According to Advertising Age, commercials on “American Idol” go for as much as $620,000 for a 30 second spot. "Desperate Housewives" comes in a far away second at a cost of $394, 000.
Fox Television also includes the hit shows “24”, “Prison Break,” “House” and “The Simpson’s”. The Fox news channel with its conservative bias is so popular that News Corp will be able to charge more for renewals from cable providers at contract time. The movie division had a stellar year in 2006 with the accidental hit movie “Borat” so the comparisons with 2007 will be tough.
With CNBC star reporter Mario Bartiromo in the media doghouse because of her friendship with a source, the stars have aligned just perfectly for the start of Fox’s new business channel. Neal Cavuto is senior vice president of business news. He currently hosts a one hour financial program on Fox news entitled, “Your World with Neal Cavuto”. He is not the “money honey” (the nickname for Maria Bartiromo) but he is a solid reporter. I, for one, am ready to switch channels.
MyNetworkTV, the newest member of Fox television, is one problem spot. It has trouble attracting an audience for its six day a week English language telenovelas like "Fashion House" starring Bo Derek and Morgan Fairchild. Frankly, I only tuned in to see how Bo Derek looked 30 years after the movie “10”.
The potential of Fox Interactive Media, which includes Myspace excites me the most. Google (NASDAQ:GOOG) has agreed to pay $900 million dollars over several years for the right to be the sole search provider on Myspace. The previously much criticized purchase price of $568 million for Myspace is looking very cheap right now. Rupert Murdoch is one of the few old media titans that have been able to monetize the new media.
On the earnings conference call in February, Peter Chernin, President and COO of News Corp, has predicted that revenues from Myspace will triple and that it will make a profit in 2008. Sales were up over 70% from a year ago. There is also talk of a Myspace deal with eBay (NASDAQ:EBAY).
News Corp is part of a consortium (along with Yahoo (YHOO), AOL (NYSE:TWX), NBC (NYSE:GE), and Microsoft (NASDAQ:MSFT)) that is creating a competitor to Youtube that I refer to as NoTube. Even though as much as 60% of traffic to Youtube comes from News Corp’s Myspace, I think it is late to build a competitor. The general rule on the internet is he who is first gets to take home all the marbles.

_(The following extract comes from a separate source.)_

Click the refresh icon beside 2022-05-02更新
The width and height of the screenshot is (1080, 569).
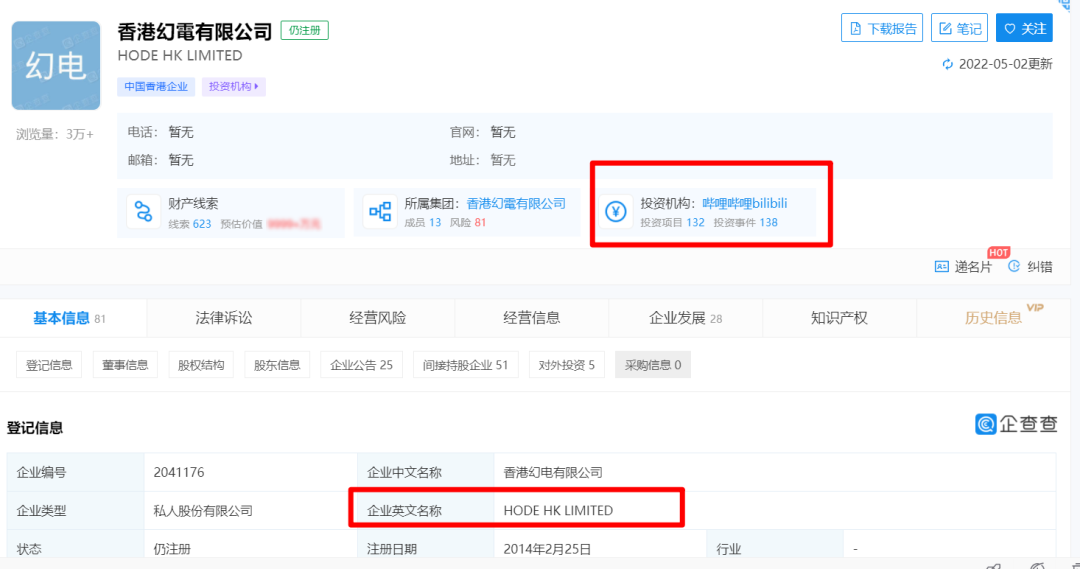tap(948, 64)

Divorces, especially corporate ones, can be difficult and messy. But somehow wily Murdoch was also able to extricate himself from John Malone of Liberty Media without a bitter and lengthy court battle. News Corp swapped its controlling interest in DirecTV for Malone’s 16% stake in News Corp.
This was advantageous to News Corp for several reasons. The market hates uncertainty and now they do not have to worry about Malone possibly exerting control over News Corp. The potential for a showdown at the Fox corral between the two billionaires unnerved some. Busy News Corp executives no longer need to waste time pacifying Malone. Even without Direct TV, News Corp still has participation in the satellite business in Europe but will no longer be competing in the very competitive American market.
At a price of about $25, News Corp trades at a significant premium to its competitors. Its Price/ Earnings ratio is 27 compared to the mid teens for its competitors CBS, Viacom, Time Warner, and Disney. Media properties are usually valued on a cash flow basis. By that measure, News Corp also sells at a premium.
I think that the premium is justified for two reasons. Most importantly, Fox Interactive Media will be ramping up its contribution to profits.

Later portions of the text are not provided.